Compared to the clinical success of CD19-specific CAR-T cell therapy, finding an optimal antigen target for solid tumor falls behind. Recently, some pre-clinical studies and phase I trials showed that mesothelin, a cell-surface antigen implicated in tumor invasion, might be a potential CAR-T cell therapy target; however, further clinical trials are needed to provide further evidence.
Recent innovations that could favor the CAR-T cell-based clinical trials
The generation of CAR T cells that target different antigens is labour intensive, hence it is expensive and time-consuming to engineer T cells for individual patient, especially when multiple or sequential CAR-T cell treatments are needed. Recently, a more cost-effective anti-tag CAR system has been described.
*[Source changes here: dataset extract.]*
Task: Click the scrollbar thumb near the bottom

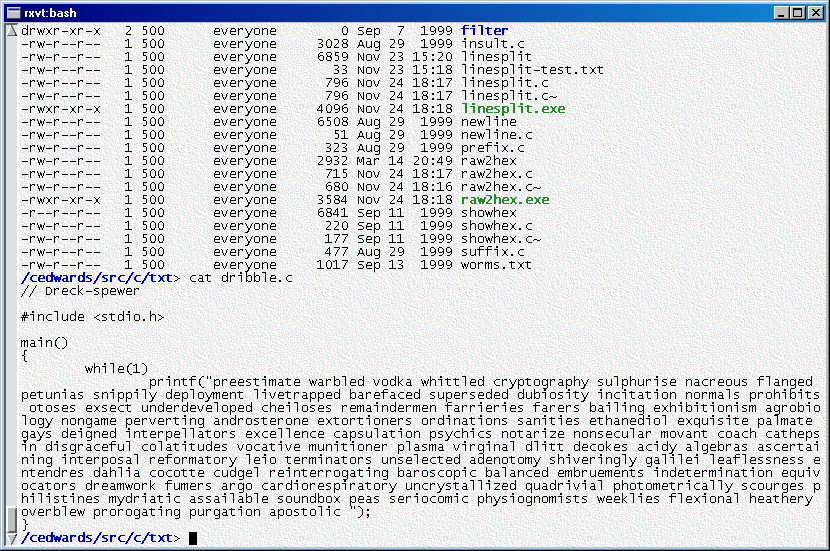Action: click(11, 520)
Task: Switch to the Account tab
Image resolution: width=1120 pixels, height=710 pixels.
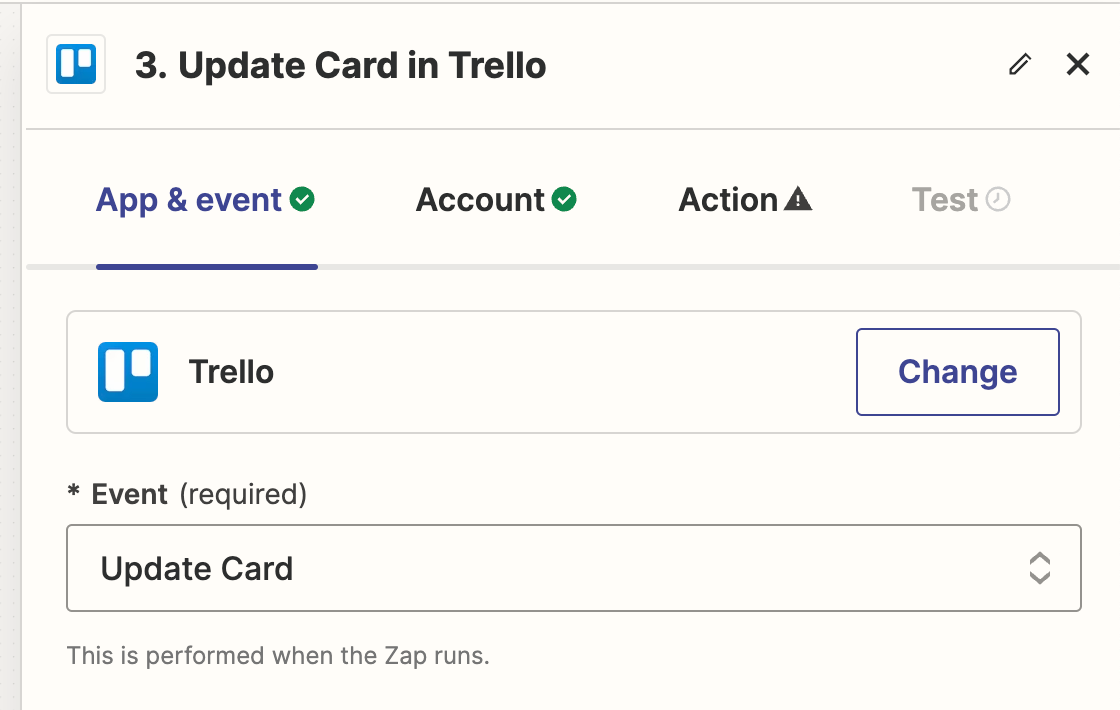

The idea is to target tumor antigens with tag-conjugated antibodies or drugs, which then can be identified by CAR T cells that are specific for that tag. This way, we can perform multiple CAR-T cell therapies with just one type of CAR T cell.
CAR-T cell immunotherapy can be dangerous or even life-threatening when a “bad” antigen is selected. To increase the safety for clinical trials, a drug-inducible suicide gene can be introduced if an adverse event occurs. This “safety-switch system” can rapidly deplete unwanted CAR T cells. This innovation could potentially improve the safety of CAR T-cell therapy and thus expand its clinical application.
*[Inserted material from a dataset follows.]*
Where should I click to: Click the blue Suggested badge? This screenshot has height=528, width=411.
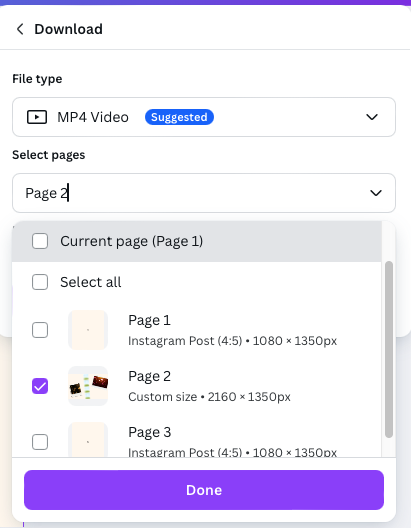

Perspectives for cancer immunotherapy
Biomarker development is critical for the future success of cancer immunotherapy
Usually, only a subpopulation of cancer patients benefits from a specific immunotherapy. Therefore, if we can pre-select cancer patients based on their expected responses to a specific immunotherapy, that is, utilizing a set of biomarkers to stratify the patients for the right treatment, we can reduce the toxicity of immunotherapy, save medical resources and patients’ precious treatment time, which usually means saving patients’ lives.
Currently, considerable efforts have been dedicated to finding good biomarkers for immunotherapy. For example, PD-L1 expression on tumor cells has been shown clinically to be a useful biomarker to predict the response to PD-1/PD-L1 blockade therapy. However, 5-20% PD-L1-negative tumors were also responsive to PD-1/PD-L1 blockade therapy across different tumor types. As a result, PD-L1 expression status alone is not a sufficient biomarker for such therapy. Although, integrating immunohistochemistry and gene expression signatures is expected to improve the biomarker algorithms, we still need better predictive biomarkers for future cancer immunotherapy.
A glimpse of future cancer immunotherapy
With the rapid development of cancer immunotherapy, we predict that immunotherapy may become the first-line therapy for most cancers in the future. When a patient is diagnosed with cancer, a pathologist will first examine his or her tumor biopsy and assign an immunoscore for diagnosis and prognosis purposes. Then based on the presence of certain immuno-biomarkers, the physician will choose a specific immunotherapy-based regimen for that patient. The regimen is very likely to be a combination therapy that either combines two different immunotherapies (for example, using the immune checkpoint blockade therapy with CAR-T cell therapy to overcome the T cell exhaustion problem observed in the latter) or combines an immunotherapy with a non-immunotherapy (such as chemotherapy to better kill cancer cells, which in turn exposes more tumor antigens to boost the effects of immunotherapy). In addition, finding a supplementary drug that can lower the autoimmune side effects without significantly compromising the effects of immunotherapy might also be possible in the future. Taken together, we believe that the long-lasting effects of immunotherapy may be able to significantly improve the five-year survival rate and to increase the likelihood of curing cancer in the foreseeable future.